LayoutLMv3ForTokenClassification LOAD REPORT from: Theivaprakasham/layoutlmv3-finetuned-invoice
Key                                | Status     | Details
-----------------------------------+------------+--------
layoutlmv3.embeddings.position_ids | UNEXPECTED |        

Notes:
- UNEXPECTED	:can be ignored when loading from different task/architecture; not ok if you expect identical arch.


In [19]:
encoding = processor(image,words,boxes=normalized_boxes,max_length=512,padding="max_length",truncation=True,return_tensors="pt")
with torch.no_grad():
    outputs = model(**encoding)

In [20]:
logits = outputs.logits
predictions = logits.argmax(-1).squeeze().tolist()

In [21]:
id2label = model.config.id2label
labels = [id2label[pred] for pred in predictions]

In [22]:
# Post-process: Group entities (improved BIO handling)
entities = {}
current_entity = None
current_text = []

for word, label in zip(words, labels):
    if label == 'O':
        if current_entity:
            field = current_entity[2:]  # remove B- or I-
            if field not in entities:
                entities[field] = []
            entities[field].append(" ".join(current_text).strip())
        current_entity = None
        current_text = []
        continue
    
    if label.startswith("B-"):
        if current_entity:
            field = current_entity[2:]
            if field not in entities:
                entities[field] = []
            entities[field].append(" ".join(current_text).strip())
        
        current_entity = label
        current_text = [word]
    
    elif label.startswith("I-") and current_entity and label[2:] == current_entity[2:]:
        current_text.append(word)
    
    else:
        # unexpected transition
        if current_entity:
            field = current_entity[2:]
            if field not in entities:
                entities[field] = []
            entities[field].append(" ".join(current_text).strip())
        current_entity = None
        current_text = []

# Don't forget the last one
if current_entity:
    field = current_entity[2:]
    if field not in entities:
        entities[field] = []
    entities[field].append(" ".join(current_text).strip())
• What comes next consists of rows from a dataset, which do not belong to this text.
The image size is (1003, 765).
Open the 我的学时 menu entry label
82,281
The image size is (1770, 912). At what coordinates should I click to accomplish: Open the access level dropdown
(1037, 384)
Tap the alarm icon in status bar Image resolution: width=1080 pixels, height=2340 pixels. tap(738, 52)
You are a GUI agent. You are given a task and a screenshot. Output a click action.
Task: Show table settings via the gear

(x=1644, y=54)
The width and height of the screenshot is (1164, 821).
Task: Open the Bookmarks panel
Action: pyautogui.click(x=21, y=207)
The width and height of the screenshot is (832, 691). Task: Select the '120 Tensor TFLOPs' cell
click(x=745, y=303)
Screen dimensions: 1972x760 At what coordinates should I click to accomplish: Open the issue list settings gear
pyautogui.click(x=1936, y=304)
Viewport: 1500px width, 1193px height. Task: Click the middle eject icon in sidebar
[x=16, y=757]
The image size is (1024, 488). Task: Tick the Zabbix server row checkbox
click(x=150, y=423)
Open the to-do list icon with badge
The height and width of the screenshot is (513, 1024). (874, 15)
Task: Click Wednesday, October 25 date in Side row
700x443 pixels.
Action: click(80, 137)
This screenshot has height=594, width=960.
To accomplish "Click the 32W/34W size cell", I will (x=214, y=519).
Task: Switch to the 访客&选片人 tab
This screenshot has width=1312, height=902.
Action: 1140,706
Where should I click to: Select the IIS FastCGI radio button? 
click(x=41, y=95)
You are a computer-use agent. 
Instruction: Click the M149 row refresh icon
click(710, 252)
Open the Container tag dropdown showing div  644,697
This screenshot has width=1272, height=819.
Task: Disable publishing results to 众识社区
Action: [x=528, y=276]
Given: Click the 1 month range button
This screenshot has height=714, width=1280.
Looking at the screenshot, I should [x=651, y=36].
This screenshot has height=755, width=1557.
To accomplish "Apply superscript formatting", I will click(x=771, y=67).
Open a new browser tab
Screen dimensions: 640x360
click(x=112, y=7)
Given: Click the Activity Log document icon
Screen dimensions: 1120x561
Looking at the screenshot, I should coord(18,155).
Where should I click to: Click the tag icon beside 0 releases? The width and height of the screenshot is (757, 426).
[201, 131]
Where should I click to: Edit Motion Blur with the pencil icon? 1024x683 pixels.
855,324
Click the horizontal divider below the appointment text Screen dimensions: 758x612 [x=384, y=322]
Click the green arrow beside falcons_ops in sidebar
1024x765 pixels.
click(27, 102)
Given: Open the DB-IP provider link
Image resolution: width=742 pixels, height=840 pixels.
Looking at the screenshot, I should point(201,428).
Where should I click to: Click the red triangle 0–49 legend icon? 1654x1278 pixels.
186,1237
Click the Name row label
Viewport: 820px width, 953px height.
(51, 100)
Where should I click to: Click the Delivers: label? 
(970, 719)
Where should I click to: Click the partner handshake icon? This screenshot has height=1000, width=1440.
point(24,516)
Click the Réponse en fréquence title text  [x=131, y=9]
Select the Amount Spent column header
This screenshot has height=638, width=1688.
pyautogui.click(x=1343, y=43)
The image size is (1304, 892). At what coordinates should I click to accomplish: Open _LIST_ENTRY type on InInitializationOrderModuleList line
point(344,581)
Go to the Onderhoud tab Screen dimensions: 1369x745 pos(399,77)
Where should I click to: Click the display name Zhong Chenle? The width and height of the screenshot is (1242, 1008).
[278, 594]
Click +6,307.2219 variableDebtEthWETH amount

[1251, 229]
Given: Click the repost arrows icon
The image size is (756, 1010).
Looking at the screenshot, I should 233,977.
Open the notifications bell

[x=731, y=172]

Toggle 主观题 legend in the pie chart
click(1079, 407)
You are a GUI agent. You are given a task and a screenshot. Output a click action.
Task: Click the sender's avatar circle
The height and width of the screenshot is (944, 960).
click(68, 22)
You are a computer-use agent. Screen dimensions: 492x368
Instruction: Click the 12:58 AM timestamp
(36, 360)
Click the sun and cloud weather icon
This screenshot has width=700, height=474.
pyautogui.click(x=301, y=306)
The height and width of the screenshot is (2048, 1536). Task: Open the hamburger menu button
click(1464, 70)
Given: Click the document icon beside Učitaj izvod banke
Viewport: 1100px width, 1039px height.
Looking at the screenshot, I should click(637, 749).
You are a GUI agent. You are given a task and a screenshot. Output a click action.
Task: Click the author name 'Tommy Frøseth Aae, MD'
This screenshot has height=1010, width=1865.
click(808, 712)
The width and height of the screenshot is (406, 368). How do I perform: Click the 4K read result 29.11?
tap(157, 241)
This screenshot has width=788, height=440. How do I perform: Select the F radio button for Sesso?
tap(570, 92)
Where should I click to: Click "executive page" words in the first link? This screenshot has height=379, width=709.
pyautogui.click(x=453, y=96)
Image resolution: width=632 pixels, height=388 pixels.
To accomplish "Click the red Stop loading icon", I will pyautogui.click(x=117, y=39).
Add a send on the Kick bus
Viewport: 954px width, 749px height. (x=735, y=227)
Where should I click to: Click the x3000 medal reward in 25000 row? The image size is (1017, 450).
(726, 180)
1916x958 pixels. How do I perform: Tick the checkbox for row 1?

# Map to your required fields (using actual model labels)
extracted = {
    "Vendor Name": " ".join(entities.get("BILLER", [])) if entities.get("BILLER") else "",
    "Invoice Number": " ".join(entities.get("INVOICE_NUMBER", [])) if entities.get("INVOICE_NUMBER") else "",
    "Invoice Date": " ".join(entities.get("INVOICE_DATE", [])) if entities.get("INVOICE_DATE") else "",
    "Tax Amount": " ".join(entities.get("GST", [])) if entities.get("GST") else "",
    "Total Amount": " ".join(entities.get("TOTAL", [])) if entities.get("TOTAL") else "",
    "Sub Total": " ".join(entities.get("SUBTOTAL", [])) if entities.get("SUBTOTAL") else "",
}

# Print results
print("Extracted Fields:")
for key, value in extracted.items():
    print(f"- {key}: {value.strip()}")

print("\nAll Detected Entities (debug):")
for field, texts in entities.items():
    print(f"{field}: {texts}")

Extracted Fields:
- Vendor Name: 123 Business St, Cityville,CA90210 info@abctraders.com INVOICE Invoice No:INV-223 Quantity
- Invoice Number: 
- Invoice Date: 
- Tax Amount: 
- Total Amount: 
- Sub Total: 

All Detected Entities (debug):
BILLER: ['123 Business St,', 'Cityville,CA90210', 'info@abctraders.com', 'INVOICE', 'Invoice No:INV-223', 'Quantity']
BILLER_POST_CODE: ['2', '425.00']


Based on our images and PaddleOCR JSON outputs, we experimented with a fine-tuned version of LayoutLMv3 that was originally trained on the base model for invoice-related downstream tasks. However, this model did not perform well for our specific invoice formats.

To address this issue, we need to fine-tune the LayoutLMv3 base model using our own invoice data in order to accurately extract the required key information.